- Given text:
────────────────

A total of 101 government IT systems have been restored after the fire at the National Information Resources Service (NIRS) headquarters in Daejeon, but the shared cloud storage known as “G-Drive” was completely destroyed, making recovery virtually impossible and causing extensive data loss, particularly at the Ministry of Personnel Management.

 

As of 2 p.m. on October 1, the Central Disaster and Safety Countermeasures Headquarters said 101 out of 647 administrative information systems were back online, including 21 of 38 top-priority, Tier-1 functions. The overall restoration rate stands at 15.6%, while Tier-1 restoration is at 58.3%. For the 96 systems housed in the burned-out Server Room 7-1, the government has begun moving them to the Daegu Center’s public-private partnership (PPP) cloud zone, starting with equipment intake.

 

Vice Minister of the Interior and Safety Kim Min-jae said at a briefing that an on-site situation room has been set up to directly manage the process and that “all resources will be mobilized for rapid restoration.” Each day, 576 specialists are being deployed to the site, and the dust-removal crew has been expanded from 20 to 50 to speed up the work.

 

The core problem is the “G-Drive.” Both the primary G-Drive servers and their backups, located in Server Room 7-1 on the fifth floor, were destroyed in the blaze. While most ministries stored files on both PCs and the G-Drive, the Ministry of Personnel Management followed Interior Ministry guidelines requiring exclusive storage on the G-Drive, leading to especially severe data losses.

 

The G-Drive is a common government cloud system designed for central-government officials to store policy documents and work files instead of on their PCs. Under security rules, PCs cannot retain files and are reset upon reboot, forcing all materials to be saved only to the G-Drive. Because off-site backups are limited, a total server loss like this makes recovery impossible—a structural vulnerability now laid bare.

 

While restoration continues, the government is securing workarounds. Alternative services have been arranged for 267 of the 546 systems still offline (49%). Citizen inquiries through the 110 and 120 hotlines have centered on when everyday services such as the Integrated Real Estate Information System will return. As platforms like Government24 and unmanned certificate kiosks resume, call volumes are trending down.

 

Measures to ease public inconvenience are also being rolled out. Korea Post will directly purchase 3.3 billion won worth of goods from small sellers on its shopping platform and waive sales commissions for one month after normalization. The Ministry of SMEs and Startups will help about 2,400 firms list on private online malls and provide vouchers worth 2 million won per company. The Tax Tribunal will treat appeals filed within 14 days after the disruption is resolved as meeting the statutory deadline.

 

Addressing concerns about a security gap, Vice Minister Kim said national network security appliances remained operational. Although the Daejeon center’s network was briefly halted, communications and security systems were brought online before systems were restarted, ensuring there was no security vacuum.

────────────────

- Supplied material:
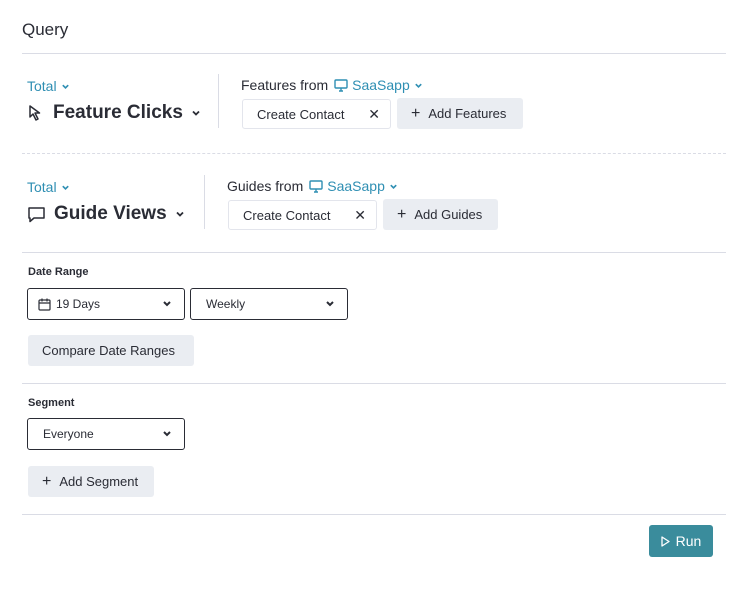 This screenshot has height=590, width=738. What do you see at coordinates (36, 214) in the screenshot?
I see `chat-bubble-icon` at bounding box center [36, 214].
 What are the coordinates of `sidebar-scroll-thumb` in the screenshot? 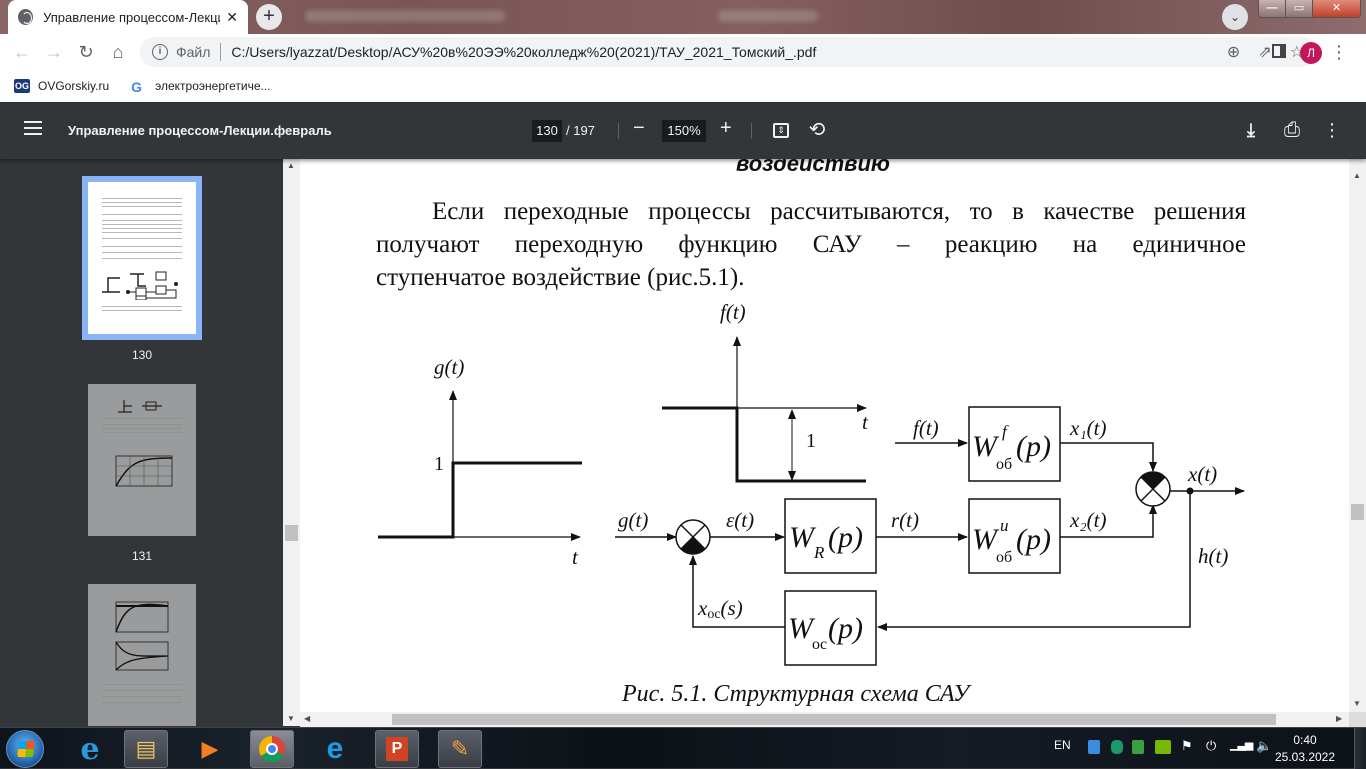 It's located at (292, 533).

────────────────

- Questions:
1. According to the article on the Daejeon data center fire, how many specialists are deployed to the site each day?
2. In the article on the Daejeon data center fire, rename "hotlines" to "phone lines" in the passage that begins at the words "While restoration continues, the" and stops after "are trending down.", then give that passage with the change.

- Activity answers:
1. 576 specialists.

2.
While restoration continues, the government is securing workarounds. Alternative services have been arranged for 267 of the 546 systems still offline (49%). Citizen inquiries through the 110 and 120 phone lines have centered on when everyday services such as the Integrated Real Estate Information System will return. As platforms like Government24 and unmanned certificate kiosks resume, call volumes are trending down.